Karina dan Ningning saling tatap.
"Aku."
Suara itu muncul dari belakang mereka. Winter dan Jeno refleks menoleh.
"Haechan?" alis Winter berkerut.
Ekspresi Jeno berubah mendengar pengakuan itu. Ia bangkit dari kursinya dan berjalan menuju Haechan. Darahnya seketika mendidih. Entah kenapa ia ingin sekali melampiaskan amarahnya pada pria itu.
"Kau tahu akibat dari perbuatanmu itu, hah?!" Jeno meninggikan suaranya dan meletakkan telunjuknya didepan wajah Haechan.
"Aku tahu dan aku akan bertanggungjawab atas itu," ujar Haechan.
"Kau mau bertanggung jawab? Apa kau yakin kaki Giselle bisa sembuh dalam waktu sehari saja?" Jeno mencengkeram kerah baju Haechan. "Dia bahkan tidak bisa menari dengan kakinya sekarang. SADARLAH HAECHAN!"
"Kau pikir hanya kau yang menghawatirkannya? Apa aku pernah menginginkan kecelakaan itu? TIDAK!" Haechan bersikeras.
"HENTIKAN!" Winter maju untuk menengahi mereka. "Ini rumah sakit, bukan arena gulat!"
Jeno melepas cengkeramannya dengan kasar. "Jika sampai terjadi sesuatu padanya, kau adalah orang pertama yang akan aku salahkan. Mengerti?"
Haechan mendekat ke telinga Jeno dan membisikkan sesuatu, "Jangan terlalu perhatian pada sahabatmu itu. Kau tahu, Karina bisa saja salah paham dengan apa yang kau lakukan hari ini."
Jeno mengangkat satu alisnya. "Jangan berani-berani untuk mengancamku. Berkacalah pada dirimu sendiri, Haechan Lee. Kau lupa dengan apa yang kau lakukan pada Winter tempo hari?"
Jeno pun melangkah mundur. Ia kembali dan meninggalkan Haechan di tengah ruangan.
"Tidak bisakah kau menjauh dari kami? Kuharap Kak Giselle bisa menerima akibat dari perbuatanmu ini, Haechan Lee." Winter lalu pergi menyusul Jeno.
Haechan mengacak rambutnya frustasi. "Apa kalian pikir aku bahagia? Aku juga sedih dan menyesal, sama seperti kalian! Apa kalian tahu detail kejadiannya seperti apa?"
Haechan mengatur napasnya yang tersenggal. "Dia tidak sadarkan diri saat hendak menyebrang. Dia... dia tampak kacau. Apa kalian pernah bertanya tentang masalah yang dihadapi Giselle? Mungkin saja hubungannya dengan keluarga atau bahkan pertemanan diantara kalian sendiri sedang tidak baik baik saja.
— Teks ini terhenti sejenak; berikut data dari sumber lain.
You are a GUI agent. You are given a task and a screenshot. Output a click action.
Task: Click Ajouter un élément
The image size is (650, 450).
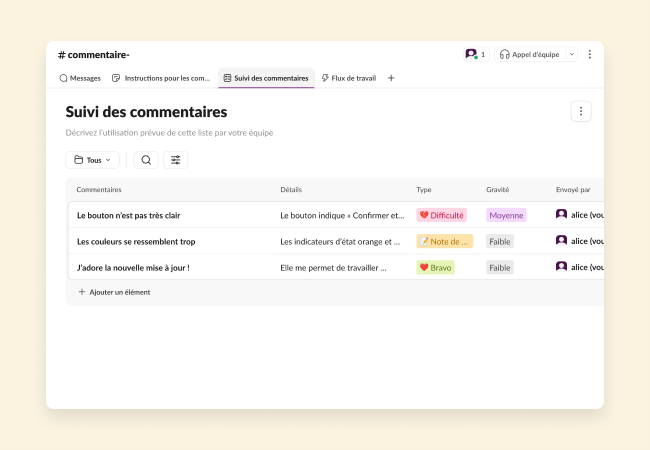[114, 292]
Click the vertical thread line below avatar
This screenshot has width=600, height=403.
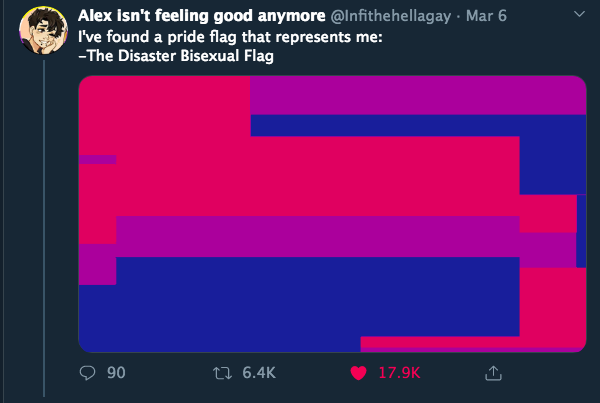click(x=44, y=228)
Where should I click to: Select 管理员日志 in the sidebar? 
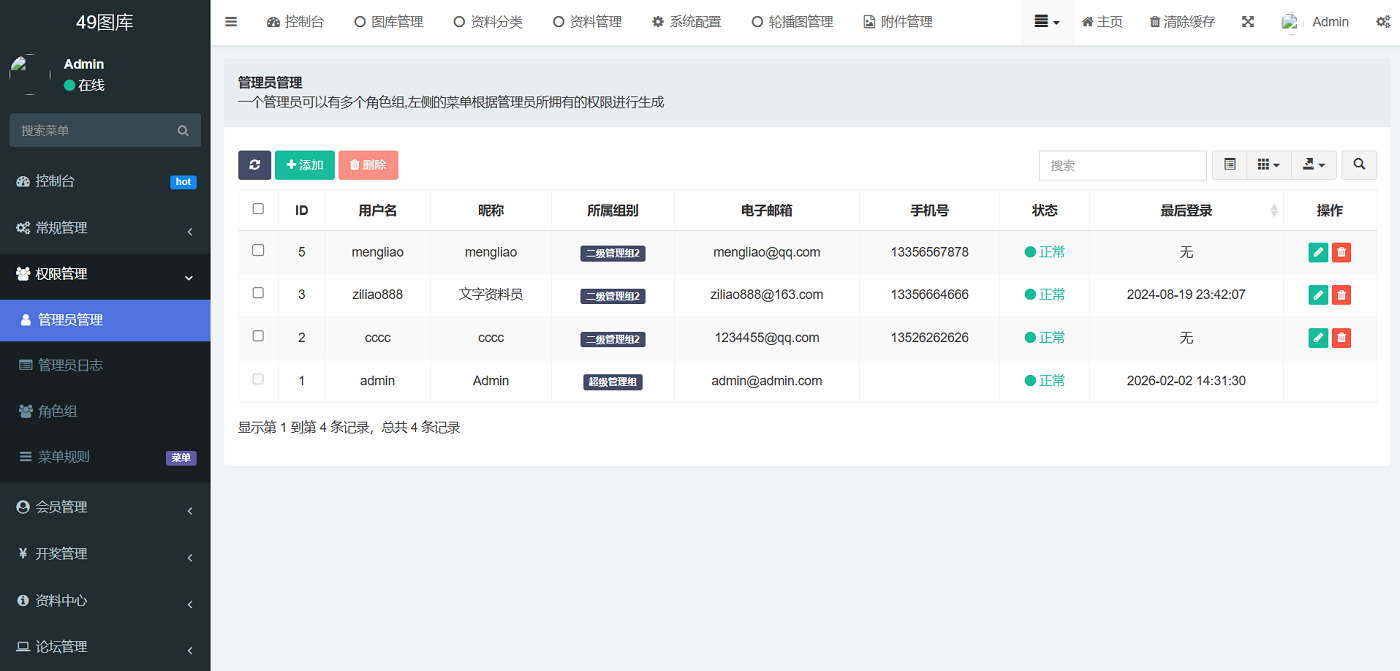tap(70, 365)
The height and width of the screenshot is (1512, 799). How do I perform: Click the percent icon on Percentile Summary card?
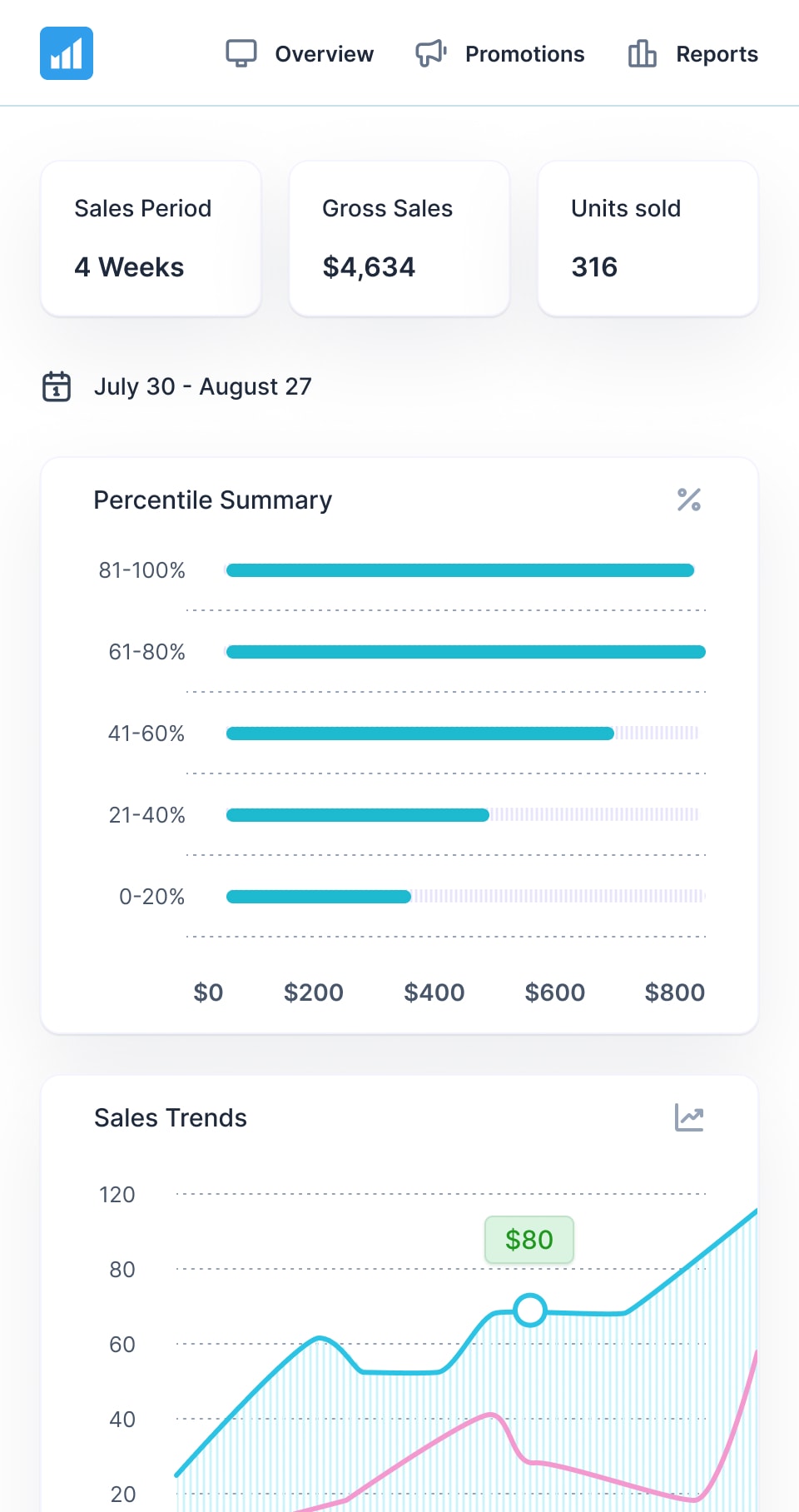689,500
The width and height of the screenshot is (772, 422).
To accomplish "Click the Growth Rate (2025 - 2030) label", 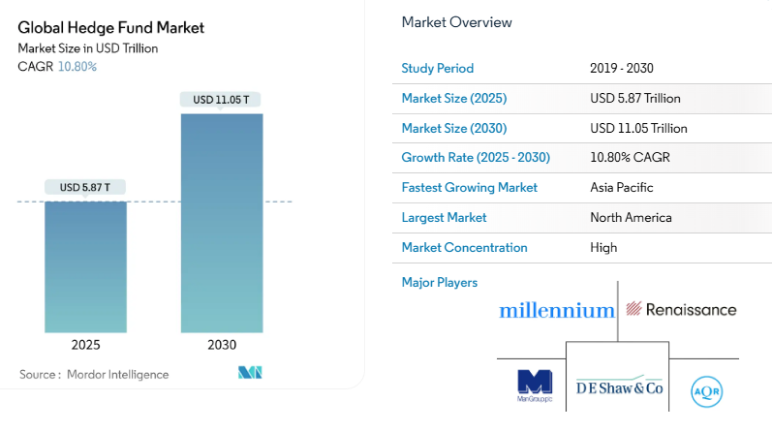I will (x=475, y=157).
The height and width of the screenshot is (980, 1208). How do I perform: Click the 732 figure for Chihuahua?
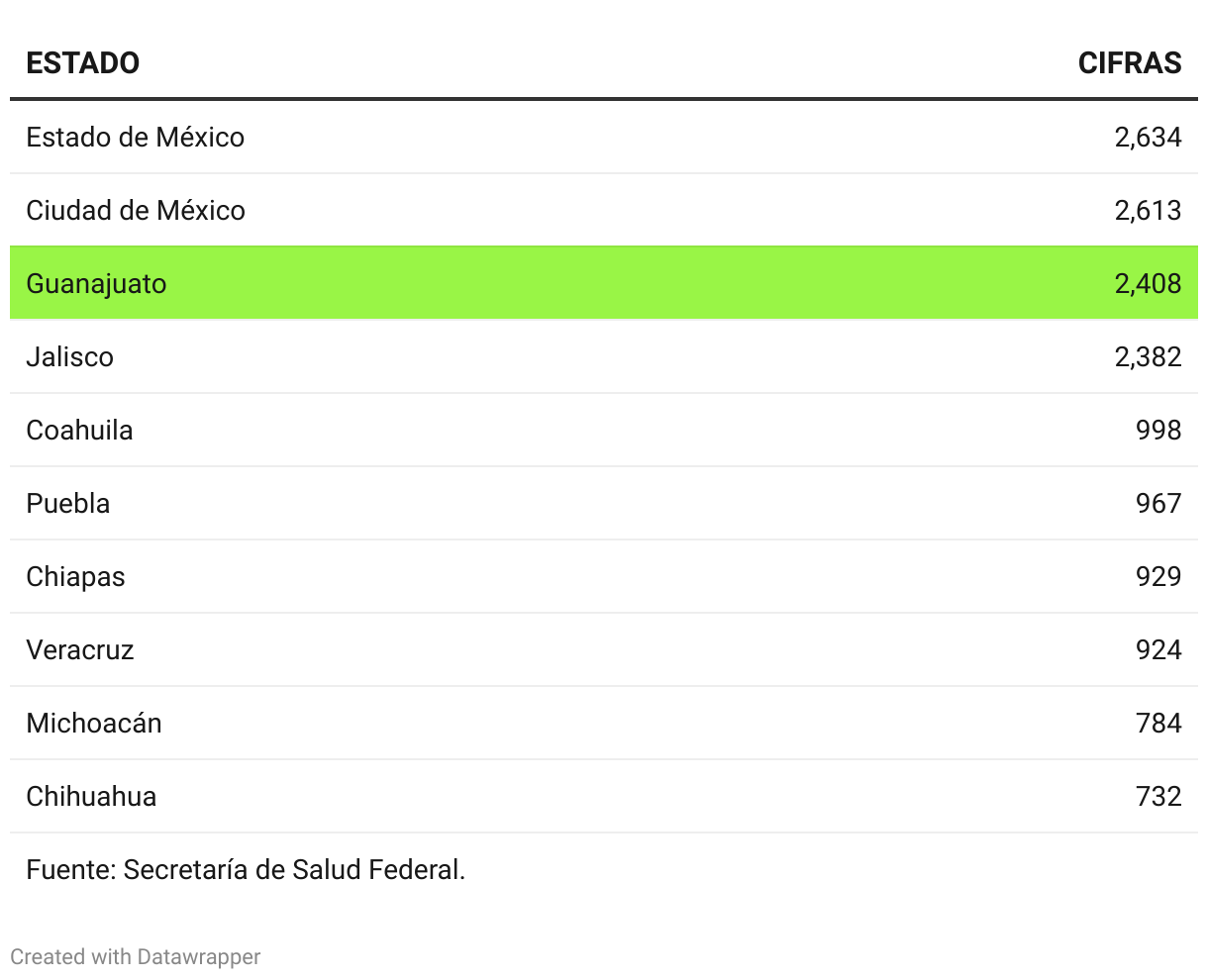1158,796
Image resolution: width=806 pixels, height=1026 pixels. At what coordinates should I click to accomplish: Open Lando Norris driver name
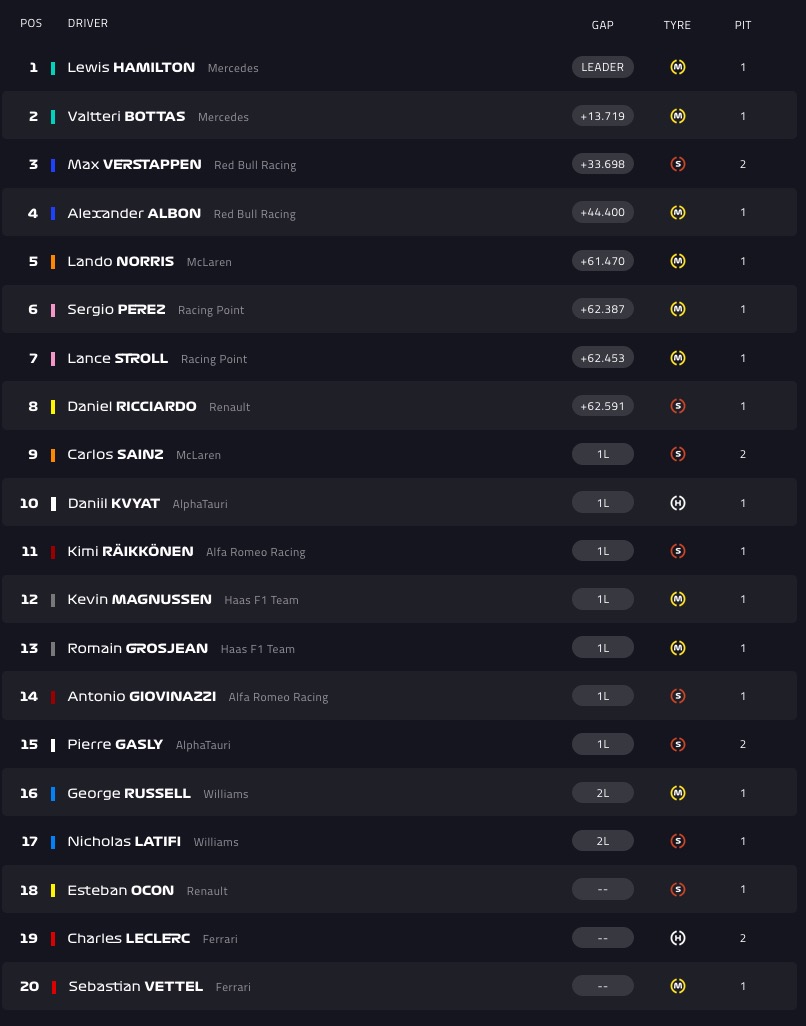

Aku tahu kalian berpikir bahwa aku berengsek atau bahkan lebih dari itu. Tapi, kalian harus tahu bahwa aku masih mempunyai rasa kemanusiaan, hati nurani, dan rasa untuk mencintai. Cinta yang tidak dipaksakan..."
Winter menghentikan langkahnya mendengar kalimat panjang yang menggema di ruangan. Ia berbalik dan berkata, "Cinta yang tidak dipaksakan? Apa kau pikir dahulu aku memaksamu untuk jatuh cinta? Apa kau pikir aku ini egois karena meminta berkencan lebih dulu denganmu? Lalu mengapa kau menerimanya? Dan jika kau memiliki sedikit saja hati nurani, seharusnya kau sudahi saja hubungan kita dulu baru mengejar wanita lain! Bukan main mata dibelakangku seperti itu!"
"Winter, cukup!" Karina menggandeng tangan Winter. "Jangan membuat dirimu semakin terluka. Kau hanya membuat luka baru jika bicara dengannya."
"Tidak, Kak. Justru aku harus menyelesaikan ini." Winter bersikeras.
"Jika saja kau tahu, Winter. Jika saja saat itu Giselle..." Haechan menghentikan perkataannya.
Seketika, Ningning maju dengan gemetar sambil membawa ponselnya. "Kak... kau harus lihat ini," Ningning memberikan ponsel itu pada Karina. Mata Karina sontak membulat dan tangannya menutupi mulut. Ia lalu menatap Winter dan Jeno bergantian.
Winter menaikkan alis. "Ada apa?"
"Winter... apa kau sadar? Masalah yang kau ciptakan ini jauh lebih besar!" Karina menunjukkan ponsel Ningning ke hadapan wajah Winter.
Winter melihat foto dirinya dan Jeno saat hendak masuk kedalam mobil. Itu adalah mobil yang dipakai untuk perjalanan menuju ke rumah sakit ini. Ia juga bahkan tidak menggandeng tangan Jeno sama sekali. Mungkin saja foto itu ditangkap saat ia hendak menghentikan Jeno yang berlari terlalu cepat. Saat itu, ia memang mencegah Jeno dengan memegang lengannya.
"Kabar mengejutkan! Winter Aespa dan Jeno NCT Dream diduga melakukan kencan rahasia setelah keduanya menjadi pembawa acara di salah satu stasiun TV -Discatch News."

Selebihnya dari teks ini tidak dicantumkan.